The problem is that one object decides for the other whether they are equal. This inevitably leads to a necessity to touch private attributes in order to do the actual comparison.

What is the solution?

This is what I’m offering. Any comparison, no matter what types we are talking about, is about comparing two digital values. Either we compare a weight with a weight, text with text, or a user with a user—our CPUs can only compare numbers. Thus, we introduce a new interface Digitizable:

interface Digitizable {
  byte[] digits();
}

Next, we introduce a new class Comparison, which is the comparison of two streams of bytes (I’m not sure the code is perfect, I tested it here, feel free to improve and contribute with a pull request):

class Comparison<T extends Digitizable> {
  private T lt;
  private T rt;
  Comparison(T left, T right) {
    this.lt = left;
    this.rt = right;
  }
  int value() {
    final byte[] left = this.lt.digits();
    final byte[] right = this.rt.digits();
    int result = 0;
    int max = Math.max(left.length, right.length);
    for (int idx = max; idx > 0; --idx) {
      byte lft = 0;
      if (idx <= left.length) {
        lft = left[max - idx];
      }
      byte rht = 0;
      if (idx <= right.length) {
        rht = right[max - idx];
      }
      result = lft - rht;
      if (result != 0) {
        break;
      }
    }
    return (int) Math.signum(result);
  }
}

Now, we need Weight to implement Digitizable:

class Weight implements Digitizable {
  private int kilos;
  Weight(int k) {
    this.kilos = k;
  }
  @Override
  public byte[] digits() {
    return ByteBuffer.allocate(4)
      .putInt(this.kilos).array();
  }
}

Finally, this is how we compare them:

int v = new Comparison<Weight>(
  new Weight(400), new Weight(500)
).value();

This v will either be -1, 0, or 1. In this particular case it will be -1, because 400 is less than 500.

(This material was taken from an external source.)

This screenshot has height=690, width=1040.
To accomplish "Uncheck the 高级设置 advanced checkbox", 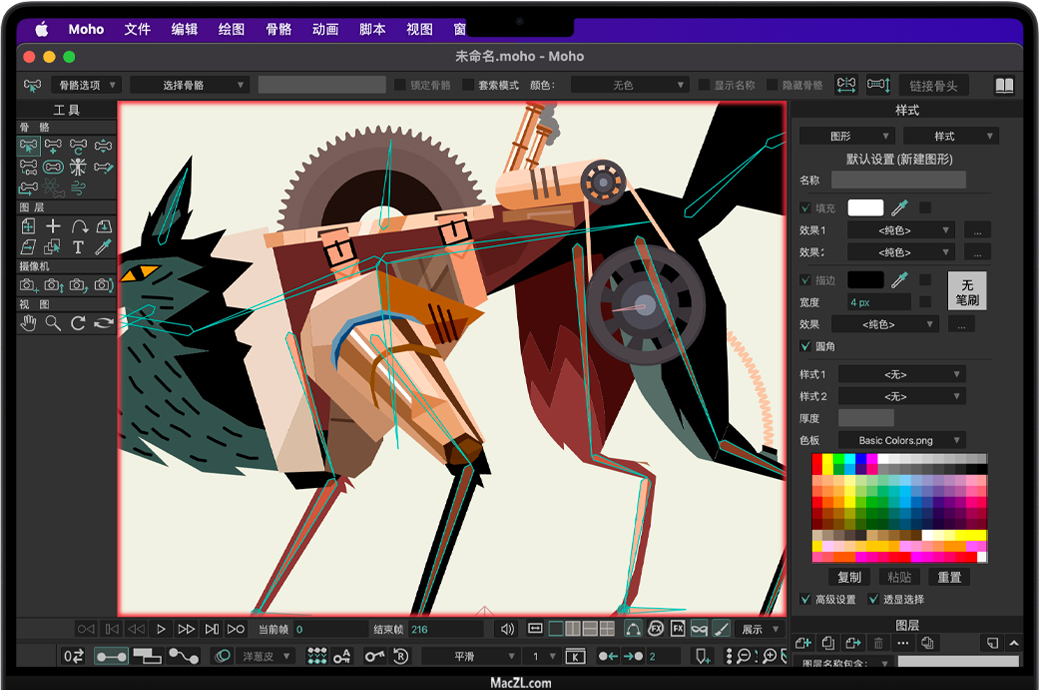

No more violation of encapsulation, no more type casting, no more ugly code inside those equals() and compareTo() methods. The class Comparison will work with all possible types. All our objects need to do in order to become comparable is to implement Digitizable and “provide” their bytes for inspection/comparison.

This approach is actually very close to the printers I described earlier.